--- Available data ---

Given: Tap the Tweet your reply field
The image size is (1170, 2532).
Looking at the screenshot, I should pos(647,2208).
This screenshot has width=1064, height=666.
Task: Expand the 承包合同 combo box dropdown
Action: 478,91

---

* The task
Convert every line of the listing into a JSON list of strings with one string per line, leaving out blank lines.

* Full response
[
  "Given: Tap the Tweet your reply field",
  "The image size is (1170, 2532).",
  "Looking at the screenshot, I should pos(647,2208).",
  "This screenshot has width=1064, height=666.",
  "Task: Expand the 承包合同 combo box dropdown",
  "Action: 478,91"
]